Mornye (Wuthering Waves) | 莫宁《鸣潮》
Intended to generate non-commercial fan works of the character Mornye from the Wuthering Waves video game.
Trained on a small mixed NL and tags dataset, was interested to see the control NL tagging might have over transparency concepts like the characters see-through legs.
ℹ️ LoRA work best when applied to the base models on which they are trained. Please read the About This Version on the appropriate base models and workflow/training information.
Trigger:
mornye \(wuthering waves\)Works best in combination with NL if you name a character, then describe their basic appearance.
An artwork of Mornye from Wuthering Waves with long, silvery-white hair, red eyes.
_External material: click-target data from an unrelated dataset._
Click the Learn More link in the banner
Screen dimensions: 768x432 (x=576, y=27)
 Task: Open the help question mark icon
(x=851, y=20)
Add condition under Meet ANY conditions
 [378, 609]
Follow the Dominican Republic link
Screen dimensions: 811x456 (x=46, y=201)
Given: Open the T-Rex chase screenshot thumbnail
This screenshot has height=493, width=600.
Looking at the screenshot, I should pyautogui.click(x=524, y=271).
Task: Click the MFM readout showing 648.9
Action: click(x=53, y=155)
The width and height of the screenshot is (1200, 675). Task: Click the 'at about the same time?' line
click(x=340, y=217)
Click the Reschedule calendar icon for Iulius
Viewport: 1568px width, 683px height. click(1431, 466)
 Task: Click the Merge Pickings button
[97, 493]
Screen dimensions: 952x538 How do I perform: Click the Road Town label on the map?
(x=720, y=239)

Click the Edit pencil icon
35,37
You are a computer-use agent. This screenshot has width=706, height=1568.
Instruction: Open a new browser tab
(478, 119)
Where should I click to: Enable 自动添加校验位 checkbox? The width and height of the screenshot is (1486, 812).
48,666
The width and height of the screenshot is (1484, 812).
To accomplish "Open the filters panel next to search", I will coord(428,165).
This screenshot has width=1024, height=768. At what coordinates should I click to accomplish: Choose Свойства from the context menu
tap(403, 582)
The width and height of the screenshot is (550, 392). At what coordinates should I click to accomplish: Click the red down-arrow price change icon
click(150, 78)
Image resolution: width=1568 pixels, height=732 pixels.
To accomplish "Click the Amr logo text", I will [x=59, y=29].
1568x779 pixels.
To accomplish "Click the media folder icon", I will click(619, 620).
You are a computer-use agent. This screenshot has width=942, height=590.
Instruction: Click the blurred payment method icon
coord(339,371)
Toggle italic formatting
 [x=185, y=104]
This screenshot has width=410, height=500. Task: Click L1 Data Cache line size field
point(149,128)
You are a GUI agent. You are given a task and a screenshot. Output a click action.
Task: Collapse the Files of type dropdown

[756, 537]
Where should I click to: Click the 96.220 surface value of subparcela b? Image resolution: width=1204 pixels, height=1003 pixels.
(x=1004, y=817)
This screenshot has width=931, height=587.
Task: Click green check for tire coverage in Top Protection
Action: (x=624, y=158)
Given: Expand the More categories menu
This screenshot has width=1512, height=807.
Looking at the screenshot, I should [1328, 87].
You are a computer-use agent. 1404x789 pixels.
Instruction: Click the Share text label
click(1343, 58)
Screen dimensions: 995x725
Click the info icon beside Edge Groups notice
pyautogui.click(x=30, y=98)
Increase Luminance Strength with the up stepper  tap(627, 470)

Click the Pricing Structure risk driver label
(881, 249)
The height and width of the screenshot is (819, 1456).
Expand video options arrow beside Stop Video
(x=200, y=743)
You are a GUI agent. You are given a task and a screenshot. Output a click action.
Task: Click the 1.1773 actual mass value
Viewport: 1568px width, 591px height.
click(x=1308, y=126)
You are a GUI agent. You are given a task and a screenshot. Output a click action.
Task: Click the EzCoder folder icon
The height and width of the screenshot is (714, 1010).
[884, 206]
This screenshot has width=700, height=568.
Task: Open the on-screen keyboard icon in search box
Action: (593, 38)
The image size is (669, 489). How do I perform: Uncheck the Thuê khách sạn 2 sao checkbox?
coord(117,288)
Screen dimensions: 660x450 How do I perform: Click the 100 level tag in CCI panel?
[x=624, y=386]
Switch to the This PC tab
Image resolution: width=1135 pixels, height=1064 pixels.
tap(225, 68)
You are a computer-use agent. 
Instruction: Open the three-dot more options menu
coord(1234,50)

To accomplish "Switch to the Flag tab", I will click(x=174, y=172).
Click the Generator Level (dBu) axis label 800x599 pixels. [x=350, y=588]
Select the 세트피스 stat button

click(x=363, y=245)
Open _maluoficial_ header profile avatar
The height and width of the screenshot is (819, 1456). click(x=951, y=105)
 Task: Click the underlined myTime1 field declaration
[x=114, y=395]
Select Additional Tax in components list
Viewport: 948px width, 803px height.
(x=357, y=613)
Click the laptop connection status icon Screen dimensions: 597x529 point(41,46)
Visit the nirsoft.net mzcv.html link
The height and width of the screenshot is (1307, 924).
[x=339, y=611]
She wears a black dress with a high collar and decorative jewelry, partially covered by a loose white jacket that drapes open...Description
Trained on Anima Preview
Assume that any lora trained on the preview version won't work well on the final version.
Trained the mixed tags and natural language dataset.
Tags are dropped at 0.3, so that the trigger should function alone to express the outfit.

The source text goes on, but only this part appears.